Postmortems

A fundamental principle of good engineering is that you

Originally shared by Yonatan Zunger

A fundamental principle of good engineering is that you design the whole system to function well, not just the part you’re concentrating on. Most systems include humans as components – as operators, maintainers, passengers, or even obstacles. And when you fail to take that seriously into account in your design, you make a fundamental design error which can have lethal consequences.

It appears that the cause of the SpaceShipTwo crash was precisely of this sort: the designers never considered the possibility that a particular switch might be flipped at an incorrect time. In this case, it was flipped only a few seconds too soon, at a speed of Mach 0.8 instead of Mach 1.4. (This under rocket power, where acceleration is fast) That caused the tail system to unlock too soon, be ripped free by acceleration, and destroy the spacecraft, killing the co-pilot and severely injuring the pilot.

Scaled Composites’ design philosophy of “relying on human skill instead of computers” here reeks of test pilots’ overconfidence: the pilots are so good that they would never make a mistake. But at these speeds, under these g-forces, under these stresses, and tested repeatedly, it’s never hard for an error to happen.

There are a few design principles which apply here.

(1) It should not be easy to do something catastrophic. There are only a few circumstances under which it is safe for the feathers to unlock, for example, and those are easy to detect based on the flight profile; at any other time, the system should refuse to unlock them unless the operator gives a confirmatory “yes, I really mean that” signal.

(2) Mechanical tasks that can lead to disaster are a bad idea. Humans have limited bandwidth to process things: while our brain’s vision center is enormously powerful, our conscious mind’s ability to think through things works at language speed, a few ideas per second. Here, time was wasted with a human having to perform a basically mechanical task of unlocking a switch at a particular, precise time. This requires the human to pay attention, time something accurately, and flip a switch, at a time that they should be simply watching out for emergencies. Since the time of unlock is already known long before takeoff, a better design would be for the unlock to happen automatically at the right time – unless the risks from having an automatic unlocker (perhaps due to a reliability issue, or having a complex part prone to failure) exceed the benefits of removing it.

What’s important to learn from this accident is that this error isn’t specific to that one mechanism: this is an approach which needs to be taken across the entire design of the system. Every single potential or scheduled human action needs to be reviewed in this way.

An excellent perspective on this comes from James Mahaffey’s book Atomic Accidents, a catalogue of things that have gone horribly wrong.

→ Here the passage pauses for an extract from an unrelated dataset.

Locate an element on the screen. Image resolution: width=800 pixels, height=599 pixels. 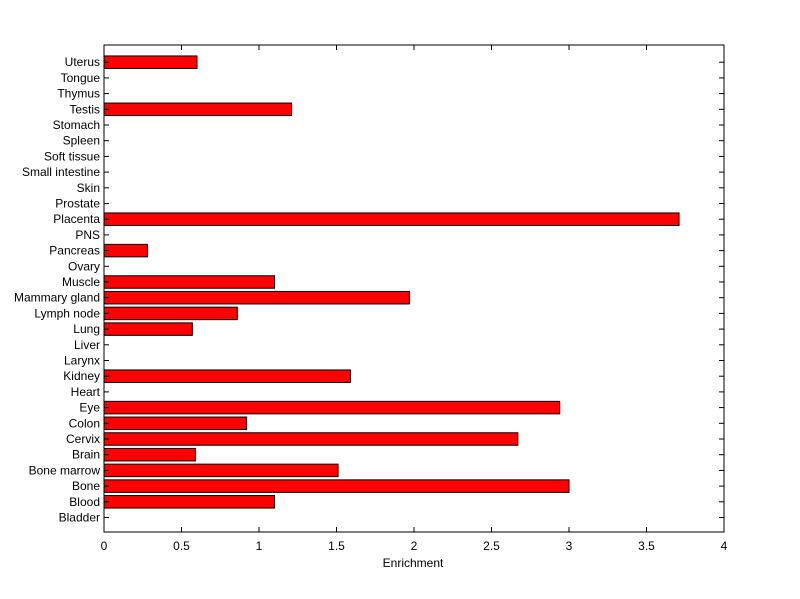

In the analysis, you see repeatedly that once designs progressed beyond the initial experimental “you’re doing WHAT?!” stage, almost all accidents come from humans pushing the wrong button at the wrong time.

Generally, good practice looks like:

(A) Have clear status indicators so that a human can tell, at a glance, the current status of the system, and if anything is in an anomalous state.

(B) Have “deep status” indicators that let a human understand the full state of some part of the system, so that if something is registering an anomaly, they can figure out what it is.

© Have a system of manual controls for the components. Then look at the flows of operation, and when there is a sequence which can be automated, build an automation system on top of those manual controls. (So that if automation fails or is incorrect for any reason, you can switch back to manual behavior)

(D) The system’s general behavior should be “run yourself on an autonomous schedule. When it looks like the situation may be going beyond the system’s abilities to deal with on its own – e.g., an anomaly whose mitigation isn’t something that’s been automated – alert a human.”

The job of humans is then to sit there and pay attention, both for any time when the system calls for help, and for any sign that the system may need to call for help and not realize it.

This wasn’t about a lack of a backup system: this was about a fundamentally improper view of humans as a component of a crtiical system.